Welcome to Bartleby Jones EyeWhere! We know—having paid great revenue to Meta to locate out—that you only simply click via on an regular of 5 out of 8 Instagram ads, so we benefit your awareness and promise to make your check out at the very least as worthwhile as scrolling through those people pictures of your sorority sister’s Labraschnoodle or obtaining the industry-disrupting pizza oven, which is accumulating dust in your kitchen. (We see it each individual time you boot up your Oculus.)
So, are you all set to stage up your Spex Appeal™? Just abide by these 4 easy steps, and you’ll be rocking new eyeglasses in no time!*
*Owing to concerns with the supply chain and boy or girl-labor shortages, genuine transport time is now 5 to seventy business times.
1. Decide on your frames! “Try on” choices by downloading our patented A.R. Framr app (a Snapchat filter that we purchased from our babysitter, who’s majoring in pc science at WashU). After you have located a pair that gives you flashbacks to when you were bullied in seventh grade, choose a single of our interesting color solutions, such as tortoiseshell, turtle-shell, or the former brand of the San Antonio Spurs (the only licensing offer we could afford to pay for).
2. Request your mom for Dr. Herschbaum’s quantity. You try to remember him—the very last optometrist (ophthalmologist? otolaryngologist?) you noticed suitable just before your driver’s take a look at? Oh, you do not stay in New Jersey any longer? Then have on something cute to the closest LensCrafters and persuade the male at the rear of the counter to update your prescription for no cost, as a special favor, just this after. Then snap a pic of your ’scrip and text it to us, together with your Social Security quantity and blood sort.

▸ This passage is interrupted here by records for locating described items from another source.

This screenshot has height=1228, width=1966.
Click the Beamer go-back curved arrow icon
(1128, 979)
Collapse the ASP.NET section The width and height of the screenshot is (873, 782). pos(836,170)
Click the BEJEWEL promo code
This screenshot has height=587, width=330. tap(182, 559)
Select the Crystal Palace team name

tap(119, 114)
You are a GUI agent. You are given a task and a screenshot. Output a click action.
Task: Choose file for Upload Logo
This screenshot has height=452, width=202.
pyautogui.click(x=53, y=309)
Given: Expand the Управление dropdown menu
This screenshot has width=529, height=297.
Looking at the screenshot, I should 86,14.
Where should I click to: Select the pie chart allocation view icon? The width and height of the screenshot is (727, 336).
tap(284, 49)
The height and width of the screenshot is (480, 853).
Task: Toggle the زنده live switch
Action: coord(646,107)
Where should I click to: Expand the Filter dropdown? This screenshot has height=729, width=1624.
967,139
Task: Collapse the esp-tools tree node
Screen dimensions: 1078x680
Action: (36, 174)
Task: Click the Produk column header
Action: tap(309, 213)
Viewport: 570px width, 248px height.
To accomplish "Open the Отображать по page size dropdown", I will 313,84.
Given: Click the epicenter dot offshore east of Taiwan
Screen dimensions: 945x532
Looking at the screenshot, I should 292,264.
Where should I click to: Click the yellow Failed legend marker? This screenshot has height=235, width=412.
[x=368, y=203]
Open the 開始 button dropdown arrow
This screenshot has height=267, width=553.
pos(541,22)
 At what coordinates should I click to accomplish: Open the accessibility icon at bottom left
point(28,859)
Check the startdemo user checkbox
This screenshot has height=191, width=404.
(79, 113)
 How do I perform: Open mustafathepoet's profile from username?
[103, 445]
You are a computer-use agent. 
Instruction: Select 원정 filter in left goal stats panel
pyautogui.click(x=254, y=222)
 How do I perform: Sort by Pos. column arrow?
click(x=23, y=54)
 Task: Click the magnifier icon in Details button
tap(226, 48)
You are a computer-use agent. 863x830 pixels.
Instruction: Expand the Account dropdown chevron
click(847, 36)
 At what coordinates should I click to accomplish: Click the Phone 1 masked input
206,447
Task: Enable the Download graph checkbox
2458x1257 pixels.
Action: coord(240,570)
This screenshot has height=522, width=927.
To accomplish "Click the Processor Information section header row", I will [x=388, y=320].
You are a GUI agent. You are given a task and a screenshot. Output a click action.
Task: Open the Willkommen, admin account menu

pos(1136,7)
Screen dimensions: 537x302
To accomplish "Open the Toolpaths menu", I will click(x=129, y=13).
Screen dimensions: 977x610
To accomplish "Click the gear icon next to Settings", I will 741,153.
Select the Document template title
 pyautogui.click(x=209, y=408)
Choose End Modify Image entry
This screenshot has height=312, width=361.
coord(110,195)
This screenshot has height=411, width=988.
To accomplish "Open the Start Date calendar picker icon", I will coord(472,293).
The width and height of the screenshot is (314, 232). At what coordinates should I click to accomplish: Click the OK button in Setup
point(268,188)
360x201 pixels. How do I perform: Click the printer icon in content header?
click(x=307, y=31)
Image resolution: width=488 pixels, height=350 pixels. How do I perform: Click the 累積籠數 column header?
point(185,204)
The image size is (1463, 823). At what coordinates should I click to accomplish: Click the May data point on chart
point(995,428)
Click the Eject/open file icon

3. FOR THE Like OF GOD, Never Forget TO Mail US YOUR PUPILLARY Length! No, that’s not aspect of the eyesight test—duh. It is some thing individual and even additional essential. We have to have to know how significantly apart your eyes are, O.K.? It is super uncomplicated to evaluate. Just stick one finger on each and every eyeball, maintain your hand in that specific situation as you lessen it onto a ruler, and then convey to us what it suggests. Five inches? Sure, that appears about right—if you are cosplaying as a nerdy hammerhead! Seriously, it is not that tough. Try out again. Two and a half inches? Confident, near adequate.
4. Ready to pay back? Effortless peasy! As you know, all of our frames listed here at Bartleby Jones EyeWhere are only $99! Let us just acquire a speedy look at some add-on solutions, and then you are going to be all established.
-Prescription lenses (+$99**)
-Accurate prescription lenses (+$149**)
-Progressive lenses (+$149**)
-Average lenses (+$49**)
-Democrat-in-identify-only lenses (+$79**)
-Slim lenses (+$199**)
-Ultra-slender lenses (+$249**)
-Wafer-slim lenses (+$399**)
-Scratch-resistant coating (+$199**)
-Coat-resistant filming (+$249**)
-Smudge-resistant scratching (+$199**)
-Groucho Marx nose, mustache, and eyebrows attachment ($99**)
-Shipping and delivery ($24, or totally free with 5 or extra pairs!)
-Taxes (fifty-two per cent—sorry, our headquarters are in the Netherlands)
**For every eye.
Very good information! If the whole total due for your $99 frames is much more than $1,500, you can fork out in ten weekly installments, or you can just roll the expense into your regular monthly pupil-personal loan bill.
Thanks for searching with Bartleby Jones!